» EXERCISE MATERIALS:
⁂

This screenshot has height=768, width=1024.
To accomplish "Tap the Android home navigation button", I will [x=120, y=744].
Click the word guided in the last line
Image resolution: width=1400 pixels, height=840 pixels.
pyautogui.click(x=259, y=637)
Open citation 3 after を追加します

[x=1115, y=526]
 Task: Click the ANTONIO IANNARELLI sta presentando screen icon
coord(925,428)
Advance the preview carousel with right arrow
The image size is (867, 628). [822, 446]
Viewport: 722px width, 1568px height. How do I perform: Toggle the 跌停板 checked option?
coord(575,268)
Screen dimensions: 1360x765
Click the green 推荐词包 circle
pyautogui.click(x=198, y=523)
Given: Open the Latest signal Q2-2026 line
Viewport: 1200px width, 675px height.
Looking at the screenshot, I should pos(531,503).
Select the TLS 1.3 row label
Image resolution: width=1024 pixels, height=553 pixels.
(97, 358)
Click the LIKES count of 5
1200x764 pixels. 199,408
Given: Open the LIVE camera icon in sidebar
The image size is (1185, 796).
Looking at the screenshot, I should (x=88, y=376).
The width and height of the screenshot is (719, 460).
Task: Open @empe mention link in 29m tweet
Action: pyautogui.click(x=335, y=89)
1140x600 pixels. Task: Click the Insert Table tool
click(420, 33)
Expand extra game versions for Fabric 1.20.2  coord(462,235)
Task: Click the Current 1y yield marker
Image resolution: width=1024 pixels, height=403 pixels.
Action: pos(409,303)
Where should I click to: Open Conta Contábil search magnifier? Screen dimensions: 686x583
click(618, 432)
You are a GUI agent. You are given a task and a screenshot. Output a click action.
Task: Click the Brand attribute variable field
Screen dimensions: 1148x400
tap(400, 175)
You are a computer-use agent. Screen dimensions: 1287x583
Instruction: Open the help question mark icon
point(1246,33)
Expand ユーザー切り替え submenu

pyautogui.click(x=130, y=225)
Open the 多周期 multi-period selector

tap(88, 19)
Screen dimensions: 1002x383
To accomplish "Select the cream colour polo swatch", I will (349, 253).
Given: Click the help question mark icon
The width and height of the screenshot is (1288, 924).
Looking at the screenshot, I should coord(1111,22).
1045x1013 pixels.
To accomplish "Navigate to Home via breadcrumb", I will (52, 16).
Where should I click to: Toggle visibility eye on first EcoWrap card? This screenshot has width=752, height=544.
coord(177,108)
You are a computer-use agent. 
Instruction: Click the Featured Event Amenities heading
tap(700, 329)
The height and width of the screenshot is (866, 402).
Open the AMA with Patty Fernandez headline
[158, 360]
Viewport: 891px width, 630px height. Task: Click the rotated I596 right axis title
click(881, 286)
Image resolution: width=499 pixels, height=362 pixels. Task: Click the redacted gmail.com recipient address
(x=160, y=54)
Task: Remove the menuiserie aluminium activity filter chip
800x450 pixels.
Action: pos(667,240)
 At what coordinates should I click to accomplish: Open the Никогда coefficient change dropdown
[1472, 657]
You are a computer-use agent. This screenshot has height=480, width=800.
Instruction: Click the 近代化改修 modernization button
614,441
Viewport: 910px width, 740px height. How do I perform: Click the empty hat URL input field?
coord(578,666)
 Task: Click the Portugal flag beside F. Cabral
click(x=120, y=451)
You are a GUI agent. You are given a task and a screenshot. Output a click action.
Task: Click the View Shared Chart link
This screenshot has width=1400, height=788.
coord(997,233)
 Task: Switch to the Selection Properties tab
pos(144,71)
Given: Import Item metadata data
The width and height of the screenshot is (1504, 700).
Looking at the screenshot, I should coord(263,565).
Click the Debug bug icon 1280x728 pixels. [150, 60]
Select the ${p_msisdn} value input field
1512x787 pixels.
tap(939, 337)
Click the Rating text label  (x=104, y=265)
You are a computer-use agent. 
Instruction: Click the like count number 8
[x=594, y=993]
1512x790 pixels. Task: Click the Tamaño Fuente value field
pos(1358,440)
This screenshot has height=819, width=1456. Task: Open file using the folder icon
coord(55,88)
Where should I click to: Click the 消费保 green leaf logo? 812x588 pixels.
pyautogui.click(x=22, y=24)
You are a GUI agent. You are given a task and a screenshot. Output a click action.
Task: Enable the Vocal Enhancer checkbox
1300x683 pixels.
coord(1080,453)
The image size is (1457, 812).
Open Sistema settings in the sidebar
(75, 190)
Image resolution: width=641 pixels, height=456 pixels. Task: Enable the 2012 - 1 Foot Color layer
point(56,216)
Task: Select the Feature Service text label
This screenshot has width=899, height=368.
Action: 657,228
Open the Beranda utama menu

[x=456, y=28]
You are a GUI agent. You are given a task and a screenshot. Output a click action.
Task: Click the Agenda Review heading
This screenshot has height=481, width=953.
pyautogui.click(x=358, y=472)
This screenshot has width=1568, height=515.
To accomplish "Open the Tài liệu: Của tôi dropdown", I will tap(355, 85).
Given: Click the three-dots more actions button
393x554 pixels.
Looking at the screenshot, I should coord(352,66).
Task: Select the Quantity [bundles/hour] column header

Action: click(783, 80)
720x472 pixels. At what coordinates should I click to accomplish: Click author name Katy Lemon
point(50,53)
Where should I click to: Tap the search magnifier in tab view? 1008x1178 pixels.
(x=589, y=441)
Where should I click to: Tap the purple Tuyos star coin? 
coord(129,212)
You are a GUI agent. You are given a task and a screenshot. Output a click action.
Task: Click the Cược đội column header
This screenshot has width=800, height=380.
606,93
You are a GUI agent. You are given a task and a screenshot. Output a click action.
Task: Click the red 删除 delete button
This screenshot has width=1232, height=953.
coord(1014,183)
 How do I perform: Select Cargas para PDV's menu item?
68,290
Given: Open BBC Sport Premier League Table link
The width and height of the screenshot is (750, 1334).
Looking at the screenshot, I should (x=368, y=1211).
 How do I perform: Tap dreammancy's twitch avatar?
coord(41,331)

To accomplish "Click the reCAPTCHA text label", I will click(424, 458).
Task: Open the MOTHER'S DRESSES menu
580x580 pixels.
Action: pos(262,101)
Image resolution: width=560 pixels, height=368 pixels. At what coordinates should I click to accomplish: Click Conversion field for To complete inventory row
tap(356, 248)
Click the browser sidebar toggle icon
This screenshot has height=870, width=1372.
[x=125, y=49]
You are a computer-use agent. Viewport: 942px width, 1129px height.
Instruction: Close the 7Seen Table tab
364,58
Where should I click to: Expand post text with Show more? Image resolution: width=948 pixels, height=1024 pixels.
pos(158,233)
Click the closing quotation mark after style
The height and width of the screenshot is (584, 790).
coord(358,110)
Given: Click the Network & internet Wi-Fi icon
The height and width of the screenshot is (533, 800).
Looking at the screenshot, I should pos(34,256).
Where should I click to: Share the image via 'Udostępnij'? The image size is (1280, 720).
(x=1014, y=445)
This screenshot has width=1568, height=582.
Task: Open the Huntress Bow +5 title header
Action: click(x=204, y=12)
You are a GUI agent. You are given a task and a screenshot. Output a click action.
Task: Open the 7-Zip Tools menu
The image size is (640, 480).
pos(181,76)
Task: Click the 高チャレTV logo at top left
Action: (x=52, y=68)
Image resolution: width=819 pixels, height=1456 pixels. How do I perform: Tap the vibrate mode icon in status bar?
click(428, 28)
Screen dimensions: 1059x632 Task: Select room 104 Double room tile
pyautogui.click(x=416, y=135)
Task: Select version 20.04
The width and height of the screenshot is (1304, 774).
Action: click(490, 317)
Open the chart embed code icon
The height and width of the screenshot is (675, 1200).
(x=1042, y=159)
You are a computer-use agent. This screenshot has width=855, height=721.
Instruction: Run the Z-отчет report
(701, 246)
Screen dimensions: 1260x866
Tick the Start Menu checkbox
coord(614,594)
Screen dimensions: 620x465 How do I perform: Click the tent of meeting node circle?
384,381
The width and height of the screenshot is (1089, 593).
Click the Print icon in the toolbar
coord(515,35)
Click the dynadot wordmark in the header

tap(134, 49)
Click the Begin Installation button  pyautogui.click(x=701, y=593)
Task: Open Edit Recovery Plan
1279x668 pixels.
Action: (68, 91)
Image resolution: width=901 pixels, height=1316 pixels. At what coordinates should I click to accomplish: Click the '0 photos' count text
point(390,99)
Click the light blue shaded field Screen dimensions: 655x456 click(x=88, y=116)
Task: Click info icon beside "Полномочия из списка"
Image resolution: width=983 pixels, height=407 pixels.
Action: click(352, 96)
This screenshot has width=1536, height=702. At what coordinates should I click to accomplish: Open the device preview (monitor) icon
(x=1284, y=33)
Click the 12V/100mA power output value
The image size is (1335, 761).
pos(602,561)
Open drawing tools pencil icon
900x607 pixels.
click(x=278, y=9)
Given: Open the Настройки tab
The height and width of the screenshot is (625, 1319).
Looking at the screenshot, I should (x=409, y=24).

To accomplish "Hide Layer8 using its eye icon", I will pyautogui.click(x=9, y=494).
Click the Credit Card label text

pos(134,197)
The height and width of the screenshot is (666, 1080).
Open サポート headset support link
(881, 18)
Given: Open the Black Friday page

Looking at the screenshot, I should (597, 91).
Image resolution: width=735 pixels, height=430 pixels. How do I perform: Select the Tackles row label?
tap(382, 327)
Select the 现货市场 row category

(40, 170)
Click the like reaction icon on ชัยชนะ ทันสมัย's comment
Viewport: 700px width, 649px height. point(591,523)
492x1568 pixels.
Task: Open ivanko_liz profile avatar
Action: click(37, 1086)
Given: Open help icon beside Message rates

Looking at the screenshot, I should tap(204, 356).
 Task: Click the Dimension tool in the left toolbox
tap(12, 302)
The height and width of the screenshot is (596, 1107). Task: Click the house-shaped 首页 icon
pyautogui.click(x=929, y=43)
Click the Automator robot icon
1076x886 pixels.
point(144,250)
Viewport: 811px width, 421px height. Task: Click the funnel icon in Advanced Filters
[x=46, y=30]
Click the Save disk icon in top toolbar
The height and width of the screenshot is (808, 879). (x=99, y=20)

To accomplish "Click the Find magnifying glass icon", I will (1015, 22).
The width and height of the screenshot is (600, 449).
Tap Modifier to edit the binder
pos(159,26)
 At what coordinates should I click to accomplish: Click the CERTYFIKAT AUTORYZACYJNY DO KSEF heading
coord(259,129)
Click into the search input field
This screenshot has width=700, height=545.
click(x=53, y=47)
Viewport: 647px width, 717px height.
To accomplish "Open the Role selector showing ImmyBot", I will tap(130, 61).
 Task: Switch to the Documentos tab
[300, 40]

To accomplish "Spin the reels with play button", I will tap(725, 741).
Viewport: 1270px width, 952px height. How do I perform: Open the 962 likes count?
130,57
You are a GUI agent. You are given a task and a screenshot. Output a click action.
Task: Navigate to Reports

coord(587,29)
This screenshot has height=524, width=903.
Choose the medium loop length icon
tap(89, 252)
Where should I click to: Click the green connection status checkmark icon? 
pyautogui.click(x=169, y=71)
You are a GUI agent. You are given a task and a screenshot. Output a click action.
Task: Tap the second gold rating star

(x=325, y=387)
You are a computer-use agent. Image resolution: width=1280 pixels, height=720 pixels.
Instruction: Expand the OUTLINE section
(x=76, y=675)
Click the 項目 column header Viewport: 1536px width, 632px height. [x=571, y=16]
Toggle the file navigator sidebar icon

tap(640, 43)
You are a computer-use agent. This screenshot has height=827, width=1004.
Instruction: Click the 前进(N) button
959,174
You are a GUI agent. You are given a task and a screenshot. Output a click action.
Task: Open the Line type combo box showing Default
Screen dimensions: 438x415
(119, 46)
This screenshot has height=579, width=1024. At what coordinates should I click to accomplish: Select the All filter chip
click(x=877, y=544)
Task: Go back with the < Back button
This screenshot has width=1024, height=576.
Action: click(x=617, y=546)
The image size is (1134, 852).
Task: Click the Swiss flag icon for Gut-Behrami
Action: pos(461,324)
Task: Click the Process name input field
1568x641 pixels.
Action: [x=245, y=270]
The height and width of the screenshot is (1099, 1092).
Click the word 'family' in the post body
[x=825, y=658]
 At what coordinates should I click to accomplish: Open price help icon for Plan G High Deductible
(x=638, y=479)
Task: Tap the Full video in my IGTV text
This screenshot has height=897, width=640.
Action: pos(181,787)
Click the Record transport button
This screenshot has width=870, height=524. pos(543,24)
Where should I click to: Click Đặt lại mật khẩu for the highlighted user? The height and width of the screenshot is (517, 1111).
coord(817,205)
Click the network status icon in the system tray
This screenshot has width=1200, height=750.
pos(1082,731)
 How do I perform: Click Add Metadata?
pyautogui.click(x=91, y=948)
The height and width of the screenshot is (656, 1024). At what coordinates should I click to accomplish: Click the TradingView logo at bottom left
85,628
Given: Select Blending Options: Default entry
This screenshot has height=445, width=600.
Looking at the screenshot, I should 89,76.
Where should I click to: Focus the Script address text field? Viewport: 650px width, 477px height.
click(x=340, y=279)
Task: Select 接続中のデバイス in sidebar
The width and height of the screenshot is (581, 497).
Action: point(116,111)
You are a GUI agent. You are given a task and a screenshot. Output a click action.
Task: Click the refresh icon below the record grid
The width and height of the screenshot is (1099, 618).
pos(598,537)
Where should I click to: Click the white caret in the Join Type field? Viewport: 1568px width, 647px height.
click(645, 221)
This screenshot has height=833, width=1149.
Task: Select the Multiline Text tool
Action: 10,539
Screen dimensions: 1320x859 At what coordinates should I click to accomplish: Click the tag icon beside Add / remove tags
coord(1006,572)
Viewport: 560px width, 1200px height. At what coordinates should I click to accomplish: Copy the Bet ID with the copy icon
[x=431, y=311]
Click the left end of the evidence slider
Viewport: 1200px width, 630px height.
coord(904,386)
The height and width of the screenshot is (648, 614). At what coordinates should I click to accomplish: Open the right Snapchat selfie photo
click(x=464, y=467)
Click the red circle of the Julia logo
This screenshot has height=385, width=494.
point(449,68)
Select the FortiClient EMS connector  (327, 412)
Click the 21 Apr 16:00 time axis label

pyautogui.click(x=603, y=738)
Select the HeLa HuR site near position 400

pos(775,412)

⁂

» YOUR GOAL:
What lines of the listing above hold "Default"? Copy all of them.

» RESPONSE AREA:
Task: Open the Line type combo box showing Default
Given: Select Blending Options: Default entry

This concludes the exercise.